O quarto que locamos era peculiar. Tinha janelas nas cinco paredes, o que incluía janelas sobre a cama, dando para um jardim, e uma do tipo piramidal no teto. Acordei com raios de luz entrando por todos os lados, e um beijo doce do Beto, que perguntava o que eu queria de aniversário. Se eu tivesse pensado um pouco, talvez houvesse dito que queria reter aquela serenidade que se respirava ali. Mas ansiosa por aproveitar a pergunta, respondi a primeira coisa que me veio à cabeça: "eu quero um crepúsculo".

Lembro-me, como se fosse ontem, da reação decepcionada dele dizendo "ah! Você não pode pedir algo que eu possa lhe dar?"

Nosso voo era tarde da noite, de forma que saímos calmamente ao término do nosso período de hospedagem e iniciamos muito cedo a pequena viagem de volta ao aeroporto. Mesmo parando no caminho, já estávamos a aproximadamente meia hora de distância quando ainda eram 16 horas.

Vi uma placa indicando saída para praia e cobrei meu presente. Propus tentarmos um crepúsculo ali. Ele topou e descemos alguns quilômetros até atingirmos o litoral.

Minha primeira impressão foi que eu iria parar de respirar. As areias negras vulcânicas retinham uma lâmina de água das marés, sobre a qual crianças corriam, namorados passeavam... e a maré ia e vinha mantendo a lâmina d´água que espelhava o céu, duplicando a paisagem.

Poderíamos ter ficado horas admirando a beleza, não fosse a curiosidade despertada por passarelas que convidavam a subir um morro próximo. 

Encontramos uma colônia de pássaros migratórios. Eles chocam seus ovos naquelas rochas e alimentam seus filhotes até que estejam fortes o suficiente para empreenderem a migração para a Austrália. Não tínhamos pressa e fomos nos deixando levar pelas placas espalhadas ao longo da passarela, que nos informavam sobre os hábitos desses pássaros e, de repente, notamos que o ambiente estava mudando de cor.

Muito lentamente, céu e areia moveram-se do amarelo ao laranja, escureceram ao abóbora, tingiram-se de vermelho e foram, ainda mais lentamente, se tornando lilás. Eu nunca havia visto nada semelhante. Clicava minha câmara fotográfica freneticamente mesmo sabendo que não conseguiria retratar o que estava vendo. As cores eram indescritíveis - céu, mar e terra em nuances das cores que mudavam contínua e... lentamente.

É claro que a memória afetiva se situa distante da realidade. Ela sempre me disse que aquele crepúsculo durou 2 horas. Não pode, né? Acho que acredito nisso porque vivi cada segundo com a intensidade de quem queria acreditar que a natureza havia providenciado meu presente de aniversário.

MATERIAL COLETADO:

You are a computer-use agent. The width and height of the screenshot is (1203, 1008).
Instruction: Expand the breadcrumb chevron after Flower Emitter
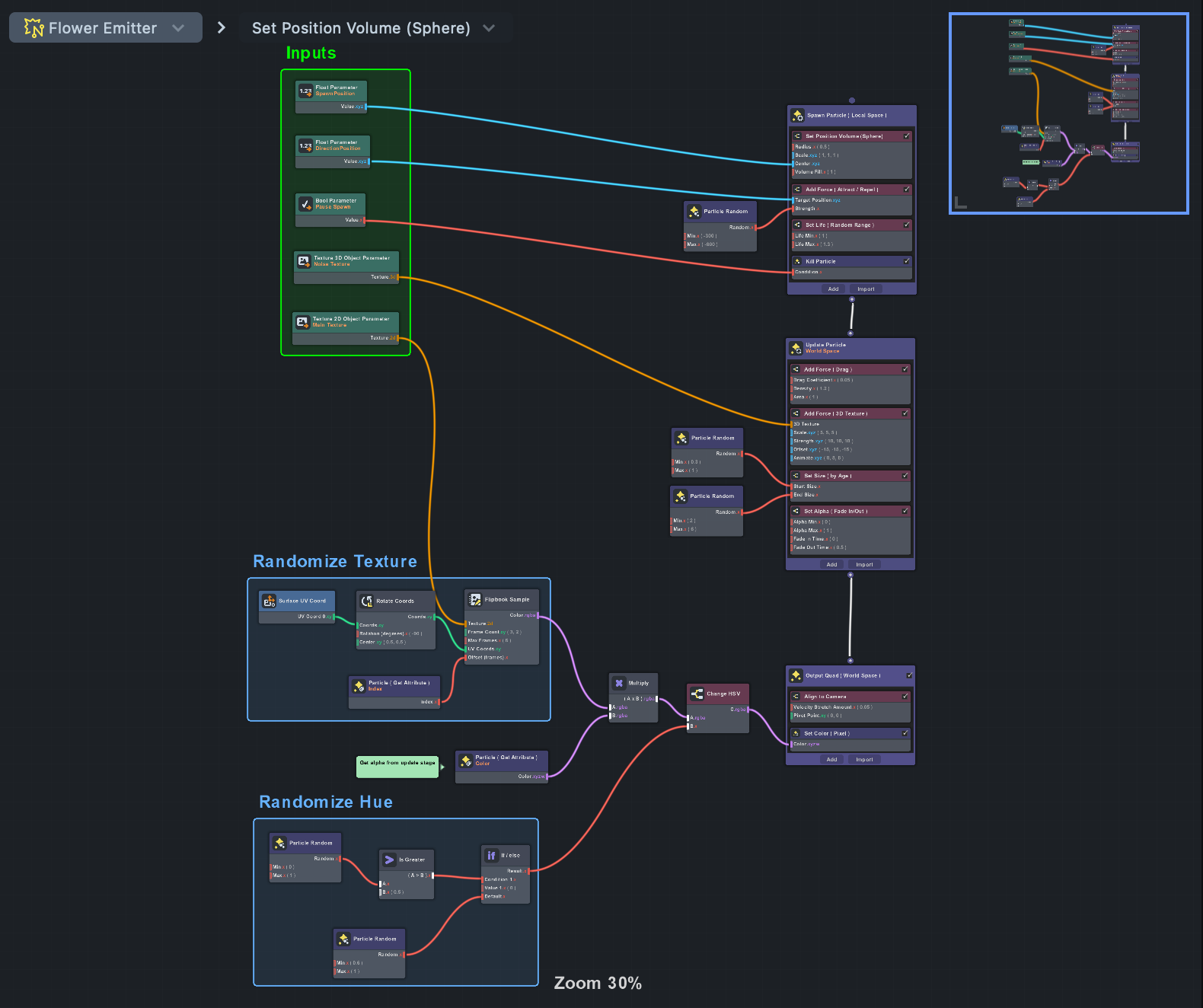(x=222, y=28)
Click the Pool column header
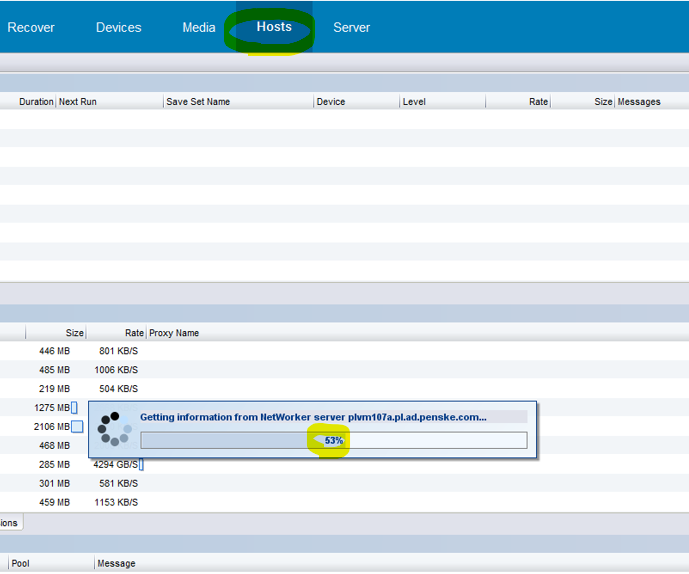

ENUNCIADO: Transcreva, sem nenhuma alteração, o trecho do relato sobre o crepúsculo de aniversário que vai de "Lembro-me, como se" até "atingirmos o litoral.". A listagem provém de outra fonte.

RESPOSTA:
Lembro-me, como se fosse ontem, da reação decepcionada dele dizendo "ah! Você não pode pedir algo que eu possa lhe dar?"

Nosso voo era tarde da noite, de forma que saímos calmamente ao término do nosso período de hospedagem e iniciamos muito cedo a pequena viagem de volta ao aeroporto. Mesmo parando no caminho, já estávamos a aproximadamente meia hora de distância quando ainda eram 16 horas.

Vi uma placa indicando saída para praia e cobrei meu presente. Propus tentarmos um crepúsculo ali. Ele topou e descemos alguns quilômetros até atingirmos o litoral.